St. Basil drew up his Asketikon for the members of the monastery he founded about 356 on the banks of the Iris River in Cappadocia. Before forming this community St. Basil visited Egypt, Coele-Syria, Mesopotamia, and Palestine in order to see for himself the manner of life led by the monks in these countries. In the latter country and in Syria the monastic life tended to become more and more eremitical and to run to great extravagances in the matter of bodily austerities. When Basil formed his monastery in the neighborhood of Neocaesarea in Pontus, he deliberately set himself against these tendencies. He declared that the cenobitical life is superior to the eremitical; that fasting and austerities should not interfere with prayer or work; that work should form an integral part of the monastic life, not merely as an occupation, but for its own sake and in order to do good to others; and therefore that monasteries should be near towns. Gregory of Nazianzus, who shared the retreat, aided Basil by his advice and experience. All this was a new departure in monachism.

In his Rule, Basil follows a catechetical method; the disciple asks a question to which the master replies. As he visited early ascetic communities, the members would have questions. His responses were written down and formed the "Small Asketikon", published in 366.

He limits himself to laying down indisputable principles which will guide the superiors and monks in their conduct. He sends his monks to the Sacred Scriptures; in his eyes the Bible is the basis of all monastic legislation, the true Rule. The questions refer generally to the virtues which the monks should practice and the vices they should avoid. The greater number of the replies contain a verse or several verses of the Bible accompanied by a comment which defines the meaning. The most striking qualities of the Basilian Rule are its prudence and its wisdom. It leaves to the superiors the care of settling the many details of local, individual, and daily life; it does not determine the material exercise of the observance or the administrative regulations of the monastery. Poverty, obedience, renunciation, and self-abnegation are the virtues which St. Basil makes the foundation of the monastic life.

The Rule of Basil is divided into two parts: the "Greater Monastic Rules" and the "Lesser Rules". In 397, Rufinus who translated them into Latin united the two into a single Rule under the name of Regulae sancti Basilii episcopi Cappadociae ad monachos. Basil's influence ensured the propagation of Basilian monachism; and Sozomen says that in Cappadocia and the neighboring provinces there were no hermits but only cenobites. This Rule was followed by some Western monasteries, and was a major source for the Rule of St. Benedict.

Monasteries 

The monasteries of Cappadocia were the first to accept the Rule of St. Basil; it afterwards spread gradually to most of the monasteries of the East. Those of Armenia, Chaldea, and of the Syrian countries in general preferred instead those observances which were known among them as the Rule of St. Anthony. Protected by the emperors and patriarchs the monasteries increased rapidly in number. The monks took an active part in the ecclesiastical life of their time. Their monasteries were places of refuge for studious men. Many of the bishops and patriarchs were chosen from their ranks. They gave to the preaching of the Gospel its greatest apostles. The position of the monks in the empire was one of great power, and their wealth helped to increase their influence. Thus their development ran a course parallel to that of their Western brethren.

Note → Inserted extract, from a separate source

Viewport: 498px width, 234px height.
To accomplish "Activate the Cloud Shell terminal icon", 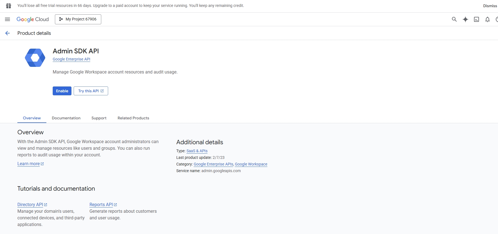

The monks, as a rule, followed the theological vicissitudes of the emperors and patriarchs, and they showed no notable independence except during the iconoclastic persecution; the stand they took in this aroused the anger of the imperial controversialists. The Faith had its martyrs among them; many of them were condemned to exile, and some took advantage of this condemnation to reorganize their religious life in Italy.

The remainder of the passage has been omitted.